A noter que les mesures permettant de favoriser la création et la croissance des jeunes entreprises en France sont connues. "Etudes et rapports s'empilent, confirmant le bon sens exprimé par de nombreux chefs d'entreprise et partagé en privé par les politiques de tous bords qui connaissent la jeune entreprise", note Antoine Duboscq, Président de WMI (conseil en stratégies de croissance)

Pour ces mesures, quatre thèmes récurrents émergent: droit du travail plus flexible, coût du travail maîtrisé, système éducatif plus compétitif et fiscalité attractive. Mais "traduits en mesures concrètes, ils deviennent difficiles à mettre en oeuvre en raison d'un coût politique trop élevé pour les partis de gouvernement", remarque Antoine Dubosq . L'opinion publique traduit en effet : précarité, remise en cause de la sécurité sociale, sélection à l'université et cadeaux aux riches. D'où blocage, hormis quelques mesures efficaces et acceptables par l'opinion comme la simplification administrative de la création d'entreprise opérée par le ministre des PME et du commerce, Renaud Dutreil.

Antoine Dubosq propose donc de piloter une véritable révolution des mentalités sur l'entreprise. "Les spécialistes de la révolution ont mis aux point des méthodes pour changer l'ordre des valeurs : infiltration et subversion.
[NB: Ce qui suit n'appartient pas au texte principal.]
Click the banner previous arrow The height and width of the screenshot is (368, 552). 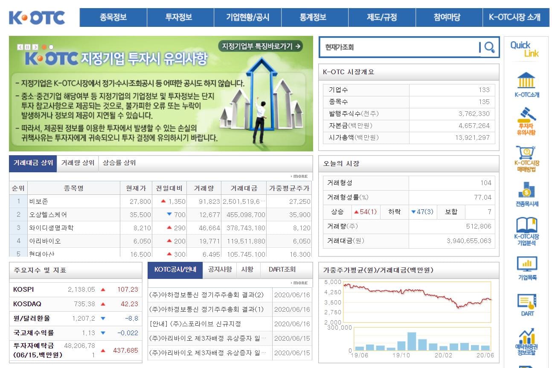pyautogui.click(x=20, y=47)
Leur traduction pacifique est éclairante. Par exemple permettre l'éducation à la création d'entreprise dès l'école et l'université et créer un intérêt objectif parmi une majorité de citoyens : actionnariat populaire, plans de stock options généralisés, formation et mise en réseau des plus de 10 millions de Français qui envisagent de créer leur entreprise".